* Exercise task a *
Check the statements (i), (ii), and (iii) below against the notes on covariance and correlation. For each one, answer yes or no and quote the deciding words of the notes. (i) A Pearson correlation of -1 means X and Y are perfectly negatively correlated. (ii) The y-intercept of the best-fit line is the mean of Y plus the slope times the mean of X. (iii) In the statsmodels regression, Y is the predictor variable.

* Document excerpt *
::::

For two random variables $X$ and $Y$, each with $n$ values:

$\sigma_{XY} = \frac{\Sigma^n_{i = 1}(x_i - \mu_x)(y_i - \mu_y)}{n}$ <br/>

#### Correlation

Pearson Correlation: A correlation of -1 means that X and Y are perfectly negatively correlated, and a correlation of 1 means that X and Y are perfectly positively correlated. <br/>$\ r_P = \frac{\Sigma^n_{i = 1}(x_i - \mu_x)(y_i - \mu_y)}{\sqrt{\Sigma^n_{i = 1}(x_i - \mu_x)^2\Sigma^n_{i = 1}(y_i -\mu_y)^2}}$

#### Numpy Covariance

In [None]:
X = [1, 3, 5]
Y = [2, 9, 10]

# Covariance by hand:
((1-3) * (2-7) + (3-3) * (9-7) + (5-3) * (10-7)) / 3

# Better yet: With NumPy:
np.cov(X, Y, ddof=0)[0, 1]

np.cov(X, Y, ddof=0)

#### Numpy Correlation

In [None]:
np.corrcoef(X, Y)
4 / np.sqrt(19)
np.corrcoef(X, Y)[0, 1] == (np.cov(X, Y, ddof=0) / (np.std(X) * np.std(Y)))[0, 1]

In [None]:
# Scipy function for Correlation
stats.pearsonr(X, Y)[0]

### Regression Equation

The solution for a simple regression best-fit line is as follows:

- slope: <br/>$ m = r_P\frac{\sigma_y}{\sigma_x} = \frac{cov(X, Y)}{var(X)}$

- y-intercept:<br/> $ b = \mu_y - m\mu_x$

#### Regression Without Error in `statsmodels`

In [None]:
#Y as a function of X. Y is target = dependent variable, X is predictor or independent variable
sm.formula.ols(formula = "y ~ x", data = test_df).fit().summary()

::::

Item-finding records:
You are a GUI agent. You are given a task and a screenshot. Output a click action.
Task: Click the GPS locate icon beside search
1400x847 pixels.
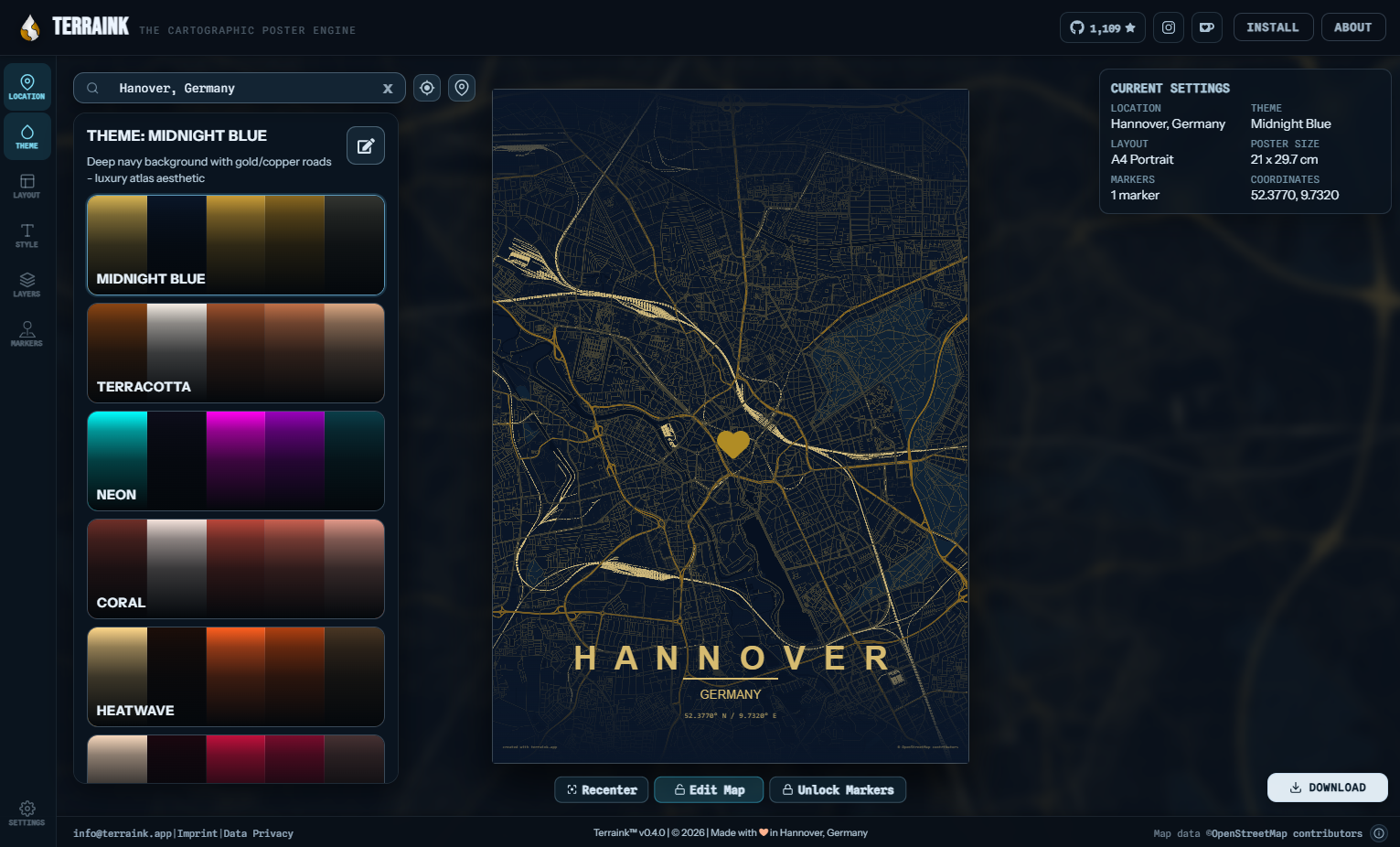coord(426,88)
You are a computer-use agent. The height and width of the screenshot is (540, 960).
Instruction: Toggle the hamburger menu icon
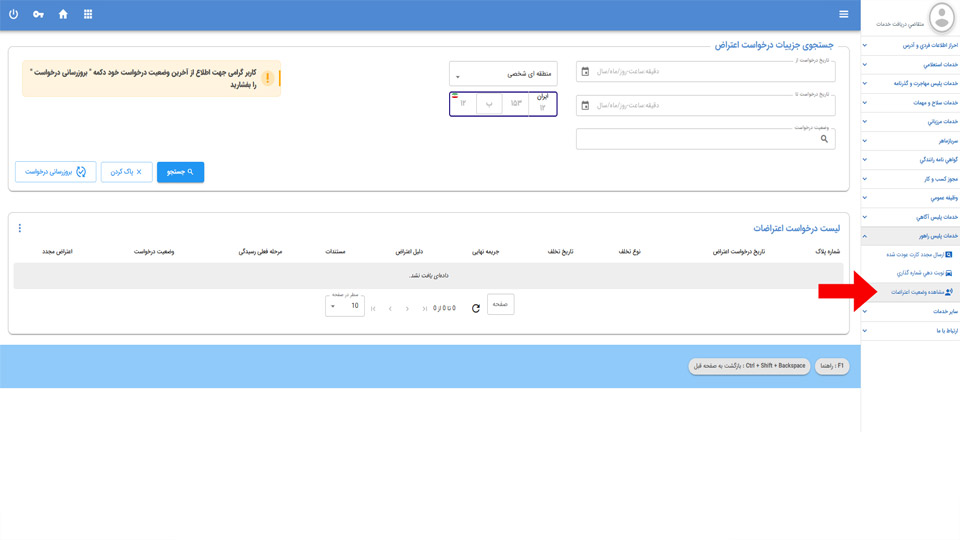coord(844,14)
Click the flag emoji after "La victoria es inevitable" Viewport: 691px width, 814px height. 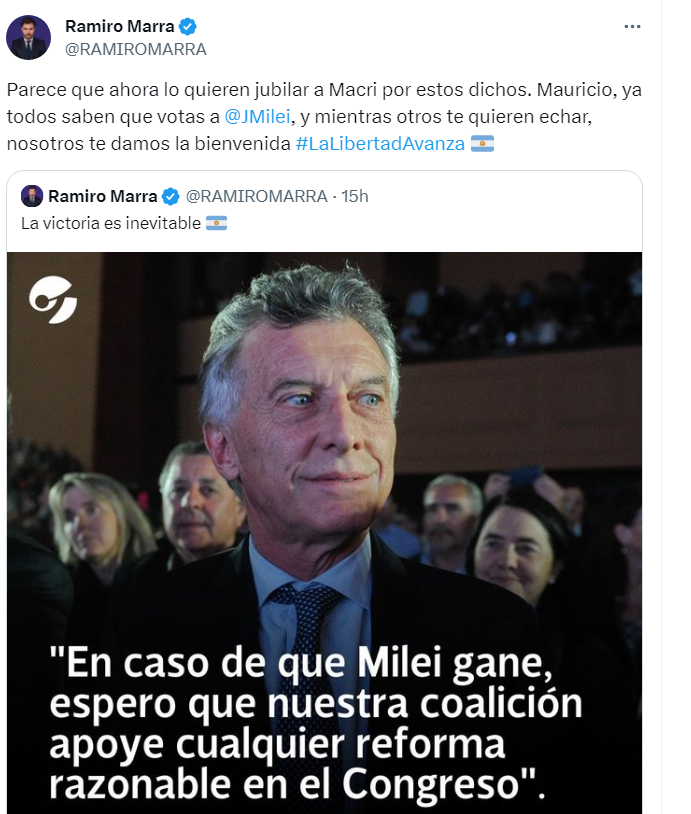tap(216, 223)
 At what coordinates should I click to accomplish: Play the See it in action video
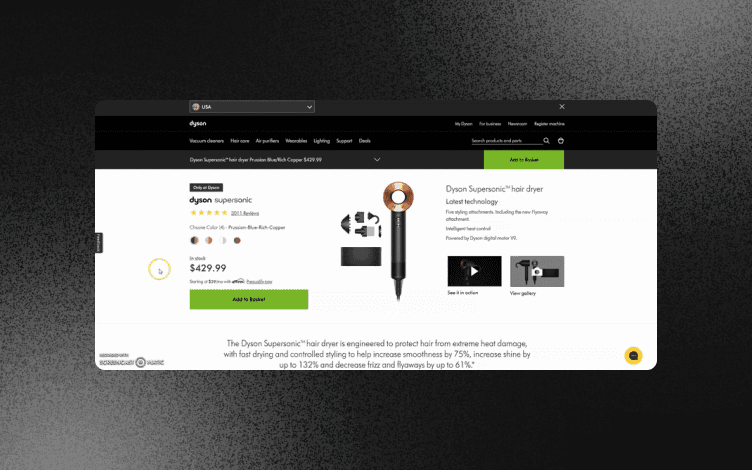[474, 271]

::::

* Exercise task b *
Add 50 to every number in the answer coordinates and rewrite everything in the records from the start down to the line containing "coord(426,88)", requests included. Leave the pictures out.

* Finished answer a *
(i) Yes: "A correlation of -1 means that X and Y are perfectly negatively correlated"
(ii) No: "$ b = \mu_y - m\mu_x$"
(iii) No: "Y is target = dependent variable, X is predictor or independent variable"

* Finished answer b *
You are a GUI agent. You are given a task and a screenshot. Output a click action.
Task: Click the GPS locate icon beside search
1400x847 pixels.
coord(476,138)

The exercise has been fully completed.